见到曹震如此在意刘宏,张让很是欣慰,可见到曹震要调兵进京了,张让连忙阻止:
“且慢!且慢!骠骑大将军莫慌!并非是有人忤逆陛下!”
曹震一愣,旋即大怒道:
“汝这老东西,莫非在戏弄于某不成,胆敢拿陛下的安危开玩笑,某看汝这老货是皮松了,需要某为汝紧一紧吧!”
说罢,双拳一握,发出一阵炒豆子般的嘎巴嘎巴声。张让可是知道曹震的恐怖,当初在皇宫中,被没少被曹震的大手抓来抓去,于是连忙告饶道:
“息怒,息怒,骠骑大将军息怒,咱家可经不起骠骑大将军一拳!”
曹震冷哼道:
“还不快说,陛下究竟遇上了什么麻烦?”
曹震越是如此,张让越是觉得曹震是有心皇帝陛下,正所谓关心则乱,正是此时曹震的表现。因此,对于曹震的呵斥,张让也是自动忽略掉了,不过,也怕曹震真地动手,连忙说道:
“如今西凉叛乱,陛下正在派大军平乱,武器铠甲倒是不缺,唯独战马尚缺不少,虽然从民间也能收集不少战马,可民间征调的战马,难以与西凉大马匹敌,陛下正因此事而烦恼!”
曹震装作恍然大悟道:
“原来如此,倒是某心急,错怪了汝,还望张内侍莫怪!”
说罢,捡起案几上一把金刀,扔给了张让,张让连忙手忙脚乱地接住,看着镶满宝石的金刀,顿时爱不释手。只听曹震继续道:
“此刀乃是羌渠单于生前收藏之物,极其罕见,那羌渠的两个儿子,此前意欲靠送礼麻痹于某,将此刀也送了过来,某便将此物赠与张内侍,权作赔礼吧!”

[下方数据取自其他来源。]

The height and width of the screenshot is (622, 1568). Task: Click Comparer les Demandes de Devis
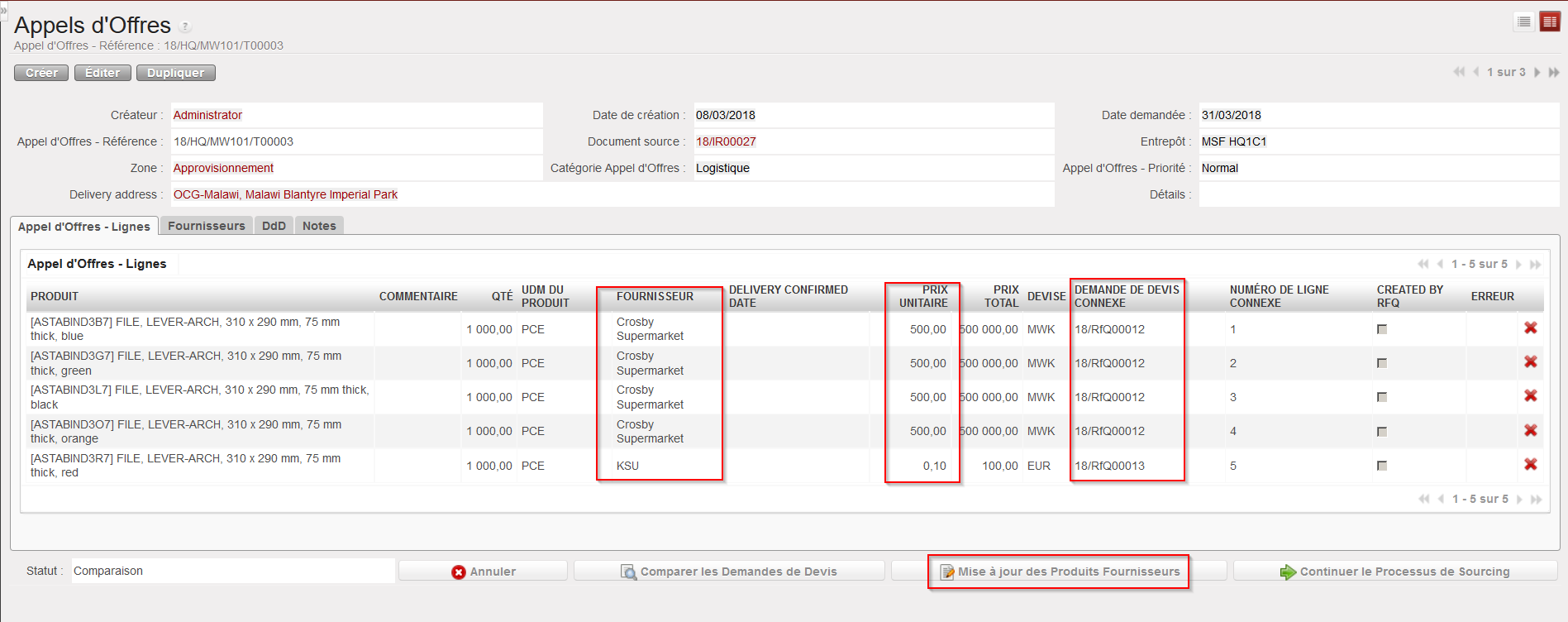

其实这就是一把普通的铁刀,只有一尺来长,只是刀鞘以及把手包了层金皮,刀鞘镶嵌了一些宝石,乃是剿灭雁门乌桓一个大部落所得。
整把刀值钱的也就那一层金皮以及那些宝石,铁刀本身只能算不错,算不得什么神兵利器,曹震对这些华而不实的东西没什么兴趣,只是拿来修指甲用的,索性便扔给了张让。

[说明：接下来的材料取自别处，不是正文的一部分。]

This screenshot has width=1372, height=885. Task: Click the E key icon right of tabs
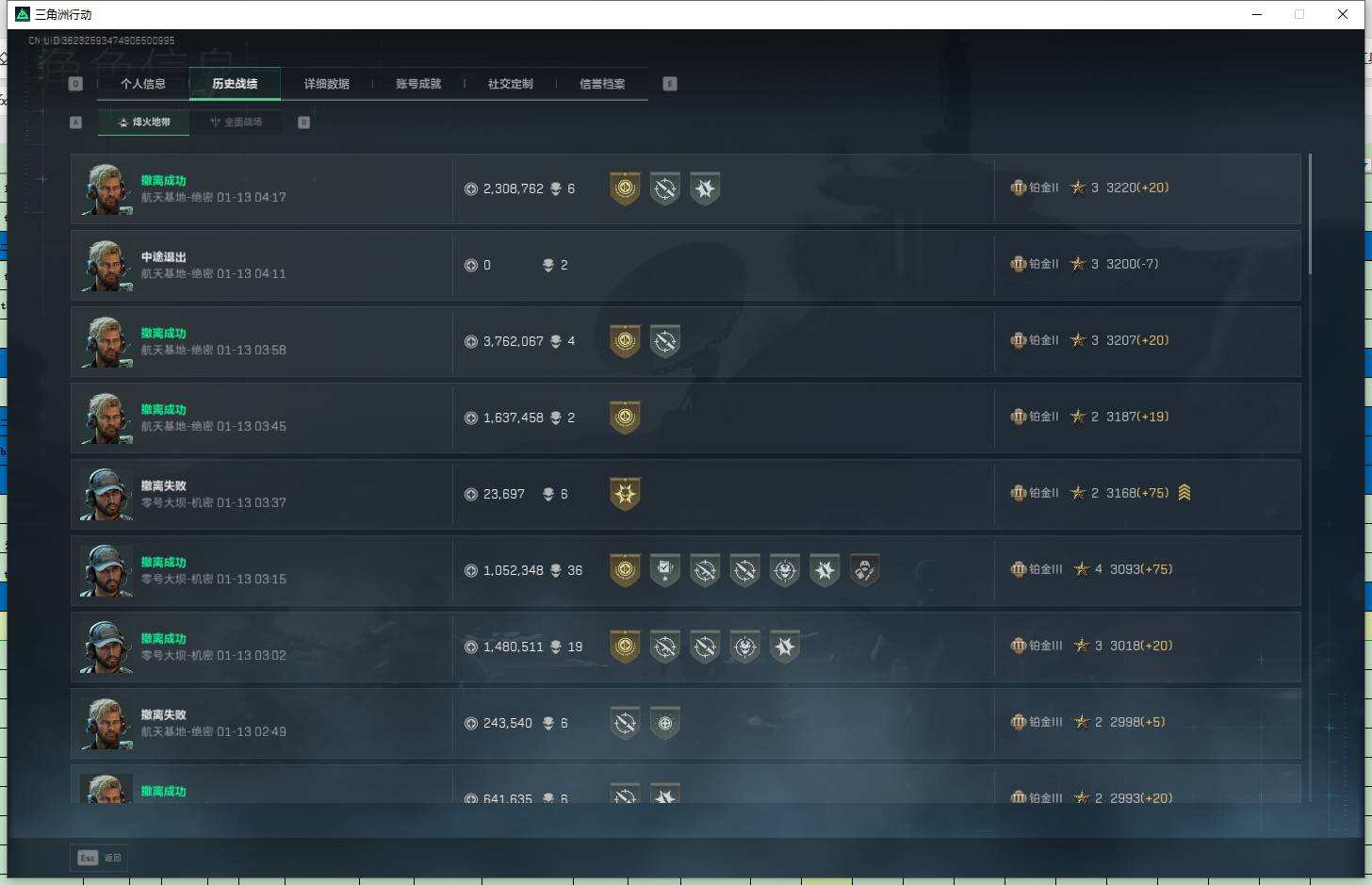tap(670, 84)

什么羌渠单于的收藏,那全是曹震信口胡诌的,羌渠单于送来的金刀,那是正经的镔铁长刀,丝毫不输百炼精钢,曹震自己麾下文武还不够送呢,岂能将此神兵送给张让。
张让见到如此精美的金刀,自然是喜不自胜,虽然张让不缺宝物,但是这把刀不但是宝物,还有故事,因此更得张让喜欢!
于是,早已将曹震的粗鲁呵斥,抛到了九霄云外,舔着一张犹如菊花般的老脸,笑嘻嘻地道:
“咱家谢骠骑大将军赏赐!”
曹震不悦地道:
“老友之间,说什么赏赐,只是送汝个小礼物傍身罢了,莫要虚悬客套!”
张让听闻此言,心中不由得一颤,显然是被曹震感动到了。从一到雁门见到曹震开始,虽然曹震对其呵斥不止,可句句透露着关心之意,最起码张让是如此认为的。
如今曹震手握重兵,位高权重,此时曹震又以老友相称,更是击中了张让的软肋。只见张让连忙从怀中掏出一柄短剑,面含期盼地道:
“既使老友互赠礼物,咱家岂能不有所表示,此乃刺僚剑,愿赠与骠骑大将军,还请骠骑大将军笑纳!”
满朝的公卿大臣,除了那些地位低下,需要屈意巴结这些阉人的官员,其余的,但凡有些权势地位之人,无不以、与他们这些阉宦有交集为耻,即便假意奉承也不屑于去做。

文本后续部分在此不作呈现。